§ Assignment
What this exercise requires is a verbatim reproduction of the data below.

Saved data entries:

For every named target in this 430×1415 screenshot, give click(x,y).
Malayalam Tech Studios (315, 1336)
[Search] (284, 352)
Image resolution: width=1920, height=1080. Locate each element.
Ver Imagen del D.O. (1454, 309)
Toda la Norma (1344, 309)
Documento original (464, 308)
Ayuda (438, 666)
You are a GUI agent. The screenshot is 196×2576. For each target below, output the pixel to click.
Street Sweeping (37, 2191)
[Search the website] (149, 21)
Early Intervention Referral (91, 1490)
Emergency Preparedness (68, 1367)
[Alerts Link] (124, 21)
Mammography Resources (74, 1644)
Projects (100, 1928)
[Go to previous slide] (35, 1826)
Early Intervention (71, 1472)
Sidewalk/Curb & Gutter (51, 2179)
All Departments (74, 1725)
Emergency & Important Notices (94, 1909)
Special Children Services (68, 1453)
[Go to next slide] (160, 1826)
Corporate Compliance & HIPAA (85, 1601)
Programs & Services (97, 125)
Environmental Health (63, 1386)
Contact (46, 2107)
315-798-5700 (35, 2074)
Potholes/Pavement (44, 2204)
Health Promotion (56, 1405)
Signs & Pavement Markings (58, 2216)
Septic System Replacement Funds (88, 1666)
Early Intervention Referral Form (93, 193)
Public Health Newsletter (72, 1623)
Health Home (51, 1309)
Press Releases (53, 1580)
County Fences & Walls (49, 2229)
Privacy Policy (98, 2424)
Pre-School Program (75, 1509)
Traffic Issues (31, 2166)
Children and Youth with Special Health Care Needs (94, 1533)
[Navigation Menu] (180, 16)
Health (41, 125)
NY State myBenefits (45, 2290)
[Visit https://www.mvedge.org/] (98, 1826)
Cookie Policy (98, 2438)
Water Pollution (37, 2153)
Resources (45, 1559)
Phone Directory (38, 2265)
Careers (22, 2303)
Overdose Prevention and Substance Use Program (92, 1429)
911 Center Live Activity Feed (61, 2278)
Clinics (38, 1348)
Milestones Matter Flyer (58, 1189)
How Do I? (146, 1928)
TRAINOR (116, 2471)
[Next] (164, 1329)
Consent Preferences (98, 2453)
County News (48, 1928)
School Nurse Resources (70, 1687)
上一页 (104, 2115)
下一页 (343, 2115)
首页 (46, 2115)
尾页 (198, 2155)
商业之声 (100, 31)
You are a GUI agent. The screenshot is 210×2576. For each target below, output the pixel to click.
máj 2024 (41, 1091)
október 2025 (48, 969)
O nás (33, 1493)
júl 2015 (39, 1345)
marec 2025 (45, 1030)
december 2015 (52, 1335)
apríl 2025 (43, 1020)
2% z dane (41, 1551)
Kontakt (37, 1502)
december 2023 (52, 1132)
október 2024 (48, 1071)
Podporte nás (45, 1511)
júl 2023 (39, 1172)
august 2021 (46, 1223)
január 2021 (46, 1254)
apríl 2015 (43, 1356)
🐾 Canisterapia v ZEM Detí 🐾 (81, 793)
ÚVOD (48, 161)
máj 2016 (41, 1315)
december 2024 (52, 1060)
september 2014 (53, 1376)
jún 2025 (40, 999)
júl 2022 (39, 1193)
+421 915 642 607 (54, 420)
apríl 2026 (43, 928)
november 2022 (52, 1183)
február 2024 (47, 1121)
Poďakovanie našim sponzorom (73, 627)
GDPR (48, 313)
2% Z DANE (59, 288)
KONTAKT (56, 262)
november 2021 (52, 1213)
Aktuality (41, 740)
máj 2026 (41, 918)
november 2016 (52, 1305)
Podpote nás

§ Answer below
For every named target in this 430×1415 screenshot, give click(x,y).
Malayalam Tech Studios (315, 1336)
[Search] (284, 352)
Image resolution: width=1920, height=1080. Locate each element.
Ver Imagen del D.O. (1454, 309)
Toda la Norma (1344, 309)
Documento original (464, 308)
Ayuda (438, 666)
You are a GUI agent. The screenshot is 196×2576. For each target below, output the pixel to click.
Street Sweeping (37, 2191)
[Search the website] (149, 21)
Early Intervention Referral (91, 1490)
Emergency Preparedness (68, 1367)
[Alerts Link] (124, 21)
Mammography Resources (74, 1644)
Projects (100, 1928)
[Go to previous slide] (35, 1826)
Early Intervention (71, 1472)
Sidewalk/Curb & Gutter (51, 2179)
All Departments (74, 1725)
Emergency & Important Notices (94, 1909)
Special Children Services (68, 1453)
[Go to next slide] (160, 1826)
Corporate Compliance & HIPAA (85, 1601)
Programs & Services (97, 125)
Environmental Health (63, 1386)
Contact (46, 2107)
315-798-5700 (35, 2074)
Potholes/Pavement (44, 2204)
Health Promotion (56, 1405)
Signs & Pavement Markings (58, 2216)
Septic System Replacement Funds (88, 1666)
Early Intervention Referral Form (93, 193)
Public Health Newsletter (72, 1623)
Health Home (51, 1309)
Press Releases (53, 1580)
County Fences & Walls (49, 2229)
Privacy Policy (98, 2424)
Pre-School Program (75, 1509)
Traffic Issues (31, 2166)
Children and Youth with Special Health Care Needs (94, 1533)
[Navigation Menu] (180, 16)
Health (41, 125)
NY State myBenefits (45, 2290)
[Visit https://www.mvedge.org/] (98, 1826)
Cookie Policy (98, 2438)
Water Pollution (37, 2153)
Resources (45, 1559)
Phone Directory (38, 2265)
Careers (22, 2303)
Overdose Prevention and Substance Use Program (92, 1429)
911 Center Live Activity Feed (61, 2278)
Clinics (38, 1348)
Milestones Matter Flyer (58, 1189)
How Do I? (146, 1928)
TRAINOR (116, 2471)
[Next] (164, 1329)
Consent Preferences (98, 2453)
County News (48, 1928)
School Nurse Resources (70, 1687)
上一页 (104, 2115)
下一页 (343, 2115)
首页 (46, 2115)
尾页 (198, 2155)
商业之声 (100, 31)
You are a GUI agent. The screenshot is 210×2576. For each target below, output the pixel to click.
máj 2024 (41, 1091)
október 2025 (48, 969)
O nás (33, 1493)
júl 2015 (39, 1345)
marec 2025 (45, 1030)
december 2015 (52, 1335)
apríl 2025 (43, 1020)
2% z dane (41, 1551)
Kontakt (37, 1502)
december 2023 (52, 1132)
október 2024 (48, 1071)
Podporte nás (45, 1511)
júl 2023 (39, 1172)
august 2021 (46, 1223)
január 2021 (46, 1254)
apríl 2015 (43, 1356)
🐾 Canisterapia v ZEM Detí 🐾 (81, 793)
ÚVOD (48, 161)
máj 2016 (41, 1315)
december 2024 (52, 1060)
september 2014 (53, 1376)
jún 2025 (40, 999)
júl 2022 (39, 1193)
+421 915 642 607 (54, 420)
apríl 2026 (43, 928)
november 2022 (52, 1183)
február 2024 (47, 1121)
Poďakovanie našim sponzorom (73, 627)
GDPR (48, 313)
2% Z DANE (59, 288)
KONTAKT (56, 262)
november 2021 (52, 1213)
Aktuality (41, 740)
máj 2026 (41, 918)
november 2016 (52, 1305)
Podpote nás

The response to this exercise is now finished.